# WHAT IS NEEDED
The required result is each line of the entries below containing the string "Política".

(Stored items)
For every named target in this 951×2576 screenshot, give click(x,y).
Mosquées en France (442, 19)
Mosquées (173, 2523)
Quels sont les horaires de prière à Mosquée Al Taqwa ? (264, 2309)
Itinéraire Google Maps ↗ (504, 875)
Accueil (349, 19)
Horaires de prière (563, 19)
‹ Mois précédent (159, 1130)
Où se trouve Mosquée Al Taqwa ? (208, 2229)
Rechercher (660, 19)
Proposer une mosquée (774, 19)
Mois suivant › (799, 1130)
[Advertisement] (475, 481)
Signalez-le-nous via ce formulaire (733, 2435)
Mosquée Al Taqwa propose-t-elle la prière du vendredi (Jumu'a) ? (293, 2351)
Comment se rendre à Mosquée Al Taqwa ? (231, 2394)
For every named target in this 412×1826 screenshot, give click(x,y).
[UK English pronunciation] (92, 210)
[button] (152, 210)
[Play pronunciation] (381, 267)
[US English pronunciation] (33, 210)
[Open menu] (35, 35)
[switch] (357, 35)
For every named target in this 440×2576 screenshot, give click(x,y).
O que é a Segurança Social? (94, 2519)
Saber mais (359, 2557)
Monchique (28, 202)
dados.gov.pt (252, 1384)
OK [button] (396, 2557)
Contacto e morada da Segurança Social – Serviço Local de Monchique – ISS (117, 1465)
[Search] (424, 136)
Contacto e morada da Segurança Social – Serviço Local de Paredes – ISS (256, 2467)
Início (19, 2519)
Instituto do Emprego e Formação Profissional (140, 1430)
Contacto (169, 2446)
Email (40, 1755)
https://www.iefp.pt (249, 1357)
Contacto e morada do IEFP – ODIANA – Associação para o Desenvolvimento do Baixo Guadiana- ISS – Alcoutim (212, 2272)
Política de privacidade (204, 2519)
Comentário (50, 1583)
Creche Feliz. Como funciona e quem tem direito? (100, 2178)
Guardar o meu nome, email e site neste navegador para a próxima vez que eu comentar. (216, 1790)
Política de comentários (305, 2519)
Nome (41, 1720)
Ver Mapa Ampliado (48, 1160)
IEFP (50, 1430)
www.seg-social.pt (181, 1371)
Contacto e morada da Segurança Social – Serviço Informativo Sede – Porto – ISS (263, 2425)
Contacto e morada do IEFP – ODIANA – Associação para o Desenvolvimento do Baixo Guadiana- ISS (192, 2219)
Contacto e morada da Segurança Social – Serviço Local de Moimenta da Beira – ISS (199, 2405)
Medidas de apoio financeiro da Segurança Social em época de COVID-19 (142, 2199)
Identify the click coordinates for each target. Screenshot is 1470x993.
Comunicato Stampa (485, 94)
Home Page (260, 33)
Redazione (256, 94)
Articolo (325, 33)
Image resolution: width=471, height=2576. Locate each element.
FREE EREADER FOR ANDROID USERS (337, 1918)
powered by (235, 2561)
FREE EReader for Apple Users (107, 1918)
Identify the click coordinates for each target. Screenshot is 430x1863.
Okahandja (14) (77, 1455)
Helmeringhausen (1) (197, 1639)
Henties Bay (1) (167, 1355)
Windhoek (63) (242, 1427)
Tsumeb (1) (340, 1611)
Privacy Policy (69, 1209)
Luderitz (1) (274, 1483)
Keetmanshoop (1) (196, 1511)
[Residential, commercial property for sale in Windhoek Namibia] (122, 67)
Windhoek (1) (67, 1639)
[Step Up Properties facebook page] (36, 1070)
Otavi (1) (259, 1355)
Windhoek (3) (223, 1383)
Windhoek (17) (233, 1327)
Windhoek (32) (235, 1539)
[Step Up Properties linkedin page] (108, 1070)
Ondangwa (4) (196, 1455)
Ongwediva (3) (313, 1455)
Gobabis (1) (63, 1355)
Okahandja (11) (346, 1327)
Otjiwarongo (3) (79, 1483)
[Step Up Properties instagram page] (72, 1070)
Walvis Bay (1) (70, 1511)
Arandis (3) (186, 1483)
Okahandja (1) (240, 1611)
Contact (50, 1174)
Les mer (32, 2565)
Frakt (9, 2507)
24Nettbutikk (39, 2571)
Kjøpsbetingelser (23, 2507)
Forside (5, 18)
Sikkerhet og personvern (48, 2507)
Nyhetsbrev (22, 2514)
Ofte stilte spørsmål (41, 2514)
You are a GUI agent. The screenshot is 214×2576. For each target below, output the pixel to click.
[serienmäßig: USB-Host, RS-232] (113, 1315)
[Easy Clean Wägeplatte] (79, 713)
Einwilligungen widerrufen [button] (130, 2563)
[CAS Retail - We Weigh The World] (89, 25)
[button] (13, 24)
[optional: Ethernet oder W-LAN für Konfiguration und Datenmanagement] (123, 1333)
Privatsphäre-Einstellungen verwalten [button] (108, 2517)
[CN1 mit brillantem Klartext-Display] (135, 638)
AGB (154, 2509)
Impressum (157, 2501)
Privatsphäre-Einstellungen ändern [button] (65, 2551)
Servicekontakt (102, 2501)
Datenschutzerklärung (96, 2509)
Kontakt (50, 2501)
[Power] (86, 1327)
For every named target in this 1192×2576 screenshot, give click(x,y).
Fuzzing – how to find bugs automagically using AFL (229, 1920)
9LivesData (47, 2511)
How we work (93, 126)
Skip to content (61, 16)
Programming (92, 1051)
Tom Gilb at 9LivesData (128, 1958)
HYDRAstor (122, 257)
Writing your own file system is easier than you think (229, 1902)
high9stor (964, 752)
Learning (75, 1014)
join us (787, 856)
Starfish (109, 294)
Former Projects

# RESULT OF THIS EXERCISE
Política de privacidade (204, 2519)
Política de comentários (305, 2519)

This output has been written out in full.